[gmx-users] Perturbation Thermodynamic Integration
Hannes.Loeffler at stfc.ac.uk
Tue May 16 16:47:49 CEST 2017
On Tue, 16 May 2017 10:28:08 -0400
Dan Gil <dan.gil9973 at gmail.com> wrote:
> Thank you for the advice on the cut-off schemes and PME methods.
> What is the physical meaning of a non-interacting final state
> > that has different masses from the initial state?
> These free energy options was just from me trying to figure out why
> mass has any contributions at all. I am going from molecule A to B
> described in the topology. In the actual simulations, I am planning
> on using this: vdw_lambdas = 0 0.1 0.2 0.3 0.4 0.5 0.6
> 0.7 0.8 0.9 1 coul_lambdas = 0 0.1 0.2 0.3 0.4 0.5 0.6
> 0.7 0.8 0.9 1 bonded_lambdas = 0 0.1 0.2 0.3 0.4 0.5 0.6
> 0.7 0.8 0.9 1 restraint_lambdas = 0 0.1 0.2 0.3 0.4 0.5 0.6
> 0.7 0.8 0.9 1 mass_lambdas = 0 0.1 0.2 0.3 0.4 0.5 0.6
> 0.7 0.8 0.9 1
> To get the solvation free energy difference between molecule A and B.

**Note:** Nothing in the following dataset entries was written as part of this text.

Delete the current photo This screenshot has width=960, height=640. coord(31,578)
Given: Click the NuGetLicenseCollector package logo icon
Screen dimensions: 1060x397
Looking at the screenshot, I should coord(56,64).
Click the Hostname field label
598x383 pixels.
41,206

If you do this via decoupling ("absolute" transformation) you do that
once for molecule A and once for molecule B. I don't see why you would
want to change masses in this case.
If you want to do this via a relative transformation you would not use
couple-moltype at all but fill in the B columns in your topology file
for all force field parameters that change. In this case you _can_
change the masses but you would have to do the same transformation in
vacuum. Then the mass contributions should cancel perfectly (at least in
the limit of infinite sampling, I guess). But Michael Shirts has
commented a while back that transforming the masses may interact badly
with bond constraints that are applied to alchemically transformed
bonds (we have seen problems with this too). So it is just simplest to
not use mass-lambdas precisely because of the aforementioned argument.